Bebí varios sorbos de un trago y a pesar de la muestra de afecto de mi representante, su semblante no era de lo mejor. Se lo hice saber al fruncir mi ceño y ser directo al formular un "qué rayos sucede aquí".

─Willy...tenemos que hablar. Vamos al camerino ─avanzó por el estrecho corredor por detrás de la estructura metálica del escenario; yo en cambio, me detuve en seco ante sus palabras.

─Larga ya mismo el rollo.

Tony rascó su nuca; deambulaba nervioso y era más que notorio.
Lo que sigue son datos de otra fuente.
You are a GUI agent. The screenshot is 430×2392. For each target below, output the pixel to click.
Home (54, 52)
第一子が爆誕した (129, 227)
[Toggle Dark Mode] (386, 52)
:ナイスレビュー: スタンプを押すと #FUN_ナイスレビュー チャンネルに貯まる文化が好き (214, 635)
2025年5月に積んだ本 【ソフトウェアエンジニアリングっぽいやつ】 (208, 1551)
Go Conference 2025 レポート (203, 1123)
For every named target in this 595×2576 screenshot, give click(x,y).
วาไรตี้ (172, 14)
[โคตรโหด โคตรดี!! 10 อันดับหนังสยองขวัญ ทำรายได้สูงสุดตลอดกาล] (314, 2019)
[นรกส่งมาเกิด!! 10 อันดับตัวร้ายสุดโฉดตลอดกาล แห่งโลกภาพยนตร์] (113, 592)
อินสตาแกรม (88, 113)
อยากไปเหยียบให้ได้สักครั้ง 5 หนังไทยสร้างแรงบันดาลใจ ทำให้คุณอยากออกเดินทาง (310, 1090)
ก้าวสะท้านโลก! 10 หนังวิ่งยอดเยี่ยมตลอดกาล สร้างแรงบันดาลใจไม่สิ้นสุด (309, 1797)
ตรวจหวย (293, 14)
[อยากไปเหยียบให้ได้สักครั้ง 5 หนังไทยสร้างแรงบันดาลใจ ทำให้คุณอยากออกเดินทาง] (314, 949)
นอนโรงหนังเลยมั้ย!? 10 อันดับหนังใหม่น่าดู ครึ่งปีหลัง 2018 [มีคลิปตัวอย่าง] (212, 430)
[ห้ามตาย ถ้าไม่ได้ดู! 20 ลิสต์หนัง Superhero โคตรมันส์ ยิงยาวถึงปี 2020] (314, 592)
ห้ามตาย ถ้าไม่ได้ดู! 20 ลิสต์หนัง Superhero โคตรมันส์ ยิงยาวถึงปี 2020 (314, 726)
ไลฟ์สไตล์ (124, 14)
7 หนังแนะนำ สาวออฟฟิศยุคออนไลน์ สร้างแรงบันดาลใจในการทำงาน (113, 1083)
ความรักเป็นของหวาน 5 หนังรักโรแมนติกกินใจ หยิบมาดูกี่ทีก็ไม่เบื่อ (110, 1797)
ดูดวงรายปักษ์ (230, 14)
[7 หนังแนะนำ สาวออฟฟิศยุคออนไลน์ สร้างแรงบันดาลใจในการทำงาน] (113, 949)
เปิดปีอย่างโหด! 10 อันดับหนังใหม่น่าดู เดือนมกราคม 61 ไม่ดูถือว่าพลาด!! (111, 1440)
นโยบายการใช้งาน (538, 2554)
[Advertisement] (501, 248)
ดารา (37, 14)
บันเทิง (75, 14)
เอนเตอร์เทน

─¡Vamos Tony! A mí no me engañas, ¿qué está pasando aquí? ─sostuve su codo con insistencia, abollando la botella contra una de las paredes circundantes.

─Tu padre...

─¿Mi...mi padre?

─Tu madre me ha telefoneado a poco de comenzar el show para decirme que tu padre...ha muerto.

Tragué en seco, no porque no me lo esperaba sino porque jamás había imaginado cuáles serían mis sensaciones en un momento como este. ¿Cómo reaccionaría ante la muerte del hombre del que no habíamos apartado cuando yo era un pequeño de cinco años y apenas lograba limpiarse los mocos?

¿Cómo contendría a mi madre, quien siempre lo había amado a pesar de sus gritos, su violencia doméstica y sus problemas con el maldito alcohol?

Robert Dench era ese sujeto cuya palabra "padre" le quedaba holgada.

Empleado de un taller mecánico, viviríamos en un infierno desde que yo tenía uso de razón.

Para el momento oficial del adiós, en una tarde lluviosa de abril, ellos habían discutido lo suficiente como para que yo aún recordase los magullones en torno al ojo izquierdo y el labio superior de la boca de mi madre. El morado ocupaba casi todo su párpado y la sangre, sus encías y dientes.

Cogiendo un bolso con algunos juguetes y un puñado de ropas, ella me llevó a la rastra un par de calles bajo la tormenta hasta tomar un ómnibus que nos dejara en Phoenix, donde mi abuela Stella tenía su casa de amplio parque trasero.

Diez años más tarde de aquella tarde, me lo encontré en el velatorio de mi abuela, aquella que tanto lo odiaba y quien había dado refugio a su única hija y nieto.

Deseaba molerlo a golpes; su andar ladeado, su barba desprolija entrecana y sus ojos oscuros, me bastaron para reconocerlo a pesar del tiempo transcurrido y de las viejas fotografías que mamá conservaba entre sus pertenencias.

En la funeraria, mis puños se comprimieron de tal forma que creí que se me quebrarían las falanges. Avanzando unos pasos, dejando a mi madre junto al féretro, me dispuse a enfrentarlo sin importarme nada las veinte personas que acompañaban a la familia en ese terrible pasaje de nuestras vidas.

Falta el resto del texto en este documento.